DGビジネステクノロジー、EC向けAIエージェントを無償提供へ レビュー分析と商品提案を一体化

2025年8月4日、DGビジネステクノロジーとHALDATAは、EC事業者向けレビュー分析機能と、消費者向けレコメンド機能を統合したAIサービス「EC向けエージェントβ版」を共同開発し、9月から無償提供を開始すると発表した。
レビュー分析とAIレコメンドを融合 「EC向けエージェント」9月提供開始
デジタルガレージグループのDGビジネステクノロジー(DGBT)と、レビュー分析に強みを持つHALDATAは、EC市場向けのAIソリューション「EC向けエージェントβ版」を共同開発した。
DGBTが提供する商品レビュー機能「NaviPlusレビュー」にて、2025年9月から無償で提供される予定である。
新たなエージェント機能は、EC事業者と消費者の双方を対象に設計されている。
事業者側には、商品レビューの横断的な分析や競合比較、センチメント分類(※)などの機能を提供する。
一方、消費者側には、対話形式で最適な商品を提案するAIチャット機能を備え、購入検討をサポートする。

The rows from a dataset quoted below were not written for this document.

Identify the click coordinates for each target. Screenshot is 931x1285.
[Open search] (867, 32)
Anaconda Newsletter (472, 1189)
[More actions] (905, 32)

開発の背景には、ECサイト上に蓄積されるレビュー情報の活用難がある。
レビューは購入行動に大きな影響を及ぼすが、情報の量や質にばらつきがあることが課題だった。そこで両社は、生成AIと大規模言語モデル(LLM)の活用により、この課題を克服しようとしている。
さらに、両社は将来的な拡張機能として、AI同士が連携し合うA2A通信(Agent to Agent)の実装も視野に入れている。
※センチメント分類:テキストの内容を肯定・否定・中立などの感情に自動分類する技術。レビューやSNS分析などに用いられる。
AIが変えるEC体験 購買効率と業務最適化の両立へ
「EC向けエージェント」は、事業者と消費者の双方に利便性をもたらす構成で、購買体験の向上と運営効率の最適化の両立が期待される。
レビューから実用的な示唆を自動で抽出できる点は、従来の手作業に頼っていた分析プロセスに比べ、大幅な効率化と精度向上が見込まれる。
消費者にとっては、AIによる対話型のレコメンドが、自ら情報を探し回る手間を減らし、「選びやすさ」を提供する手段となるだろう。特に、情報過多による「選択疲れ」が指摘される現代のEC環境においては、ストレス軽減に資する機能と言える。
一方、技術導入におけるリスクも存在する。レビュー件数が少ない商品では、AIの精度が十分に発揮されない可能性があり、誤ったレコメンドが信頼性を損なうリスクもある。
また、A2A通信の実装に向けては、プライバシーやセキュリティといった課題にも配慮が求められるだろう。
それでも、今回の取り組みは、日本のEC業界におけるAI活用の新たな実例として目を見張るものがありそうだ。
今後、実運用を通じた機能改善や、他社ECプラットフォームへの拡張が進めば、標準的なサービスとなり得るかもしれない。